Partly because he reverenced facts and had no faculty it seems (his language is meagre and unmetaphorical) for impressions, it is doubtful whether his choice of a novelist's career was a happy one. There was the whole world, with its history and its literature, inviting him to haul it into his mind; he was eager; he was intellectual; yet he must sit down in hired rooms and spin novels about "earnest young people striving for improvement in, as it were, the dawn of a new phase of our civilization".

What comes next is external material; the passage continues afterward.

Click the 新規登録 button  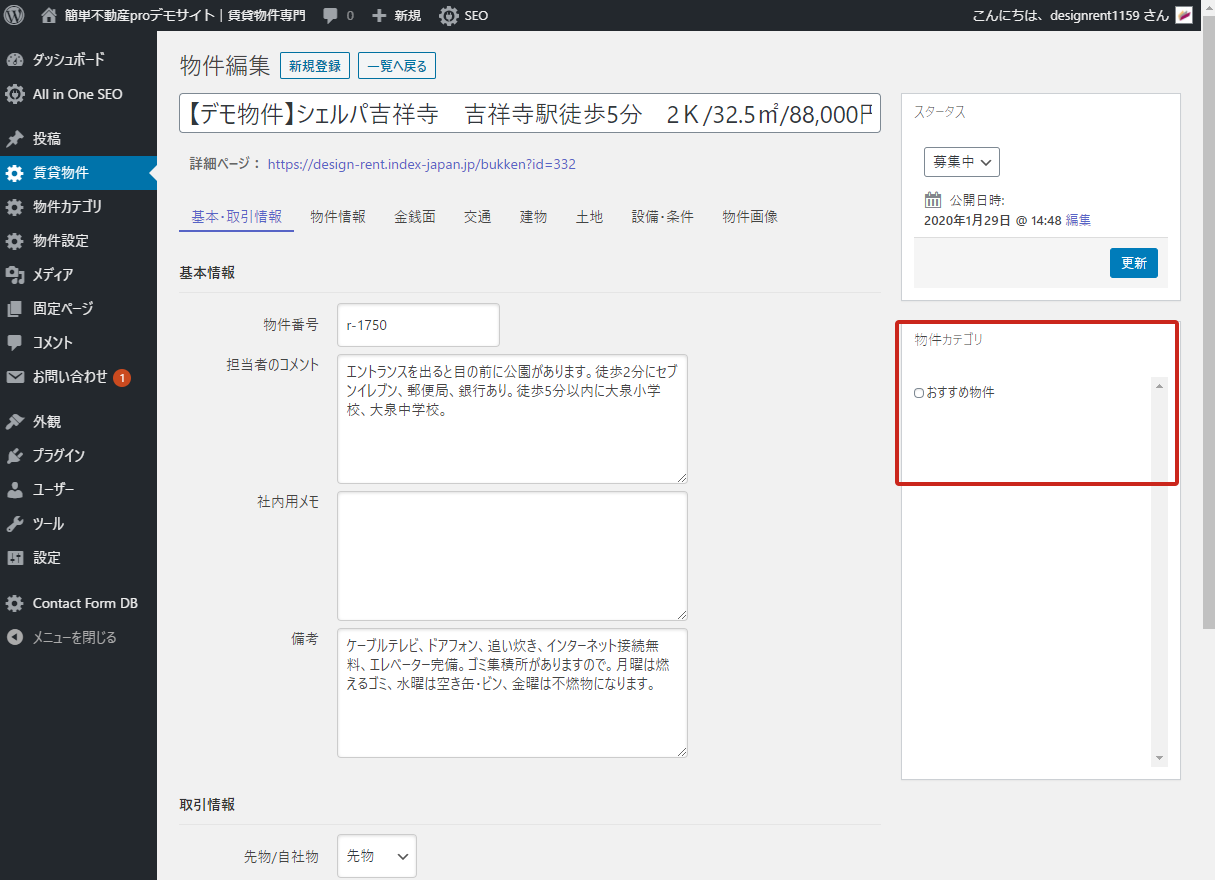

But the art of fiction is infinitely accommodating, and it was quite ready about the year 1880 to accept into its ranks a writer who wished to be the "mouthpiece of the advanced Radical Party", who was determined to show in his novels the ghastly condition of the poor and the hideous injustice of society. The art of fiction was ready, that is, to agree that such books were novels; but it was doubtful if such novels would be read. Smith Elder's reader summed up the situation tersely enough. Mr. Gissing's novel, he wrote, "is too painful to please the ordinary novel reader, and treats of scenes that can never attract the subscribers to Mr. Mudie's Library". So, dining off lentils and hearing the men cry paraffin for sale in the streets of Islington, Gissing paid for the publication himself. It was then that he formed the habit of getting up at five in the morning in order to tramp half across London and coach Mr. M. before breakfast. Often enough Mr. M. sent down word that he was already engaged, and then another page was added to the dismal chronicle of life in modern Grub Street--we are faced by another of those problems with which literature is sown so thick. The writer has dined upon lentils; he gets up at five; he walks across London; he finds Mr. M. still in bed, whereupon he stands forth as the champion of life as it is, and proclaims that ugliness is truth, truth ugliness, and that is all we know and all we need to know. But there are signs that the novel resents such treatment. To use a burning consciousness of one's own misery, of the shackles that cut one's own limbs, to quicken one's sense of life in general, as Dickens did, to shape out of the murk which has surrounded one's childhood some resplendent figure such as Micawber or Mrs. Gamp, is admirable: but to use personal suffering to rivet the reader's sympathy and curiosity upon your private case is disastrous. Imagination is at its freest when it is most generalized; it loses something of its sweep and power, it becomes petty and personal, when it is limited to the consideration of a particular case calling for sympathy.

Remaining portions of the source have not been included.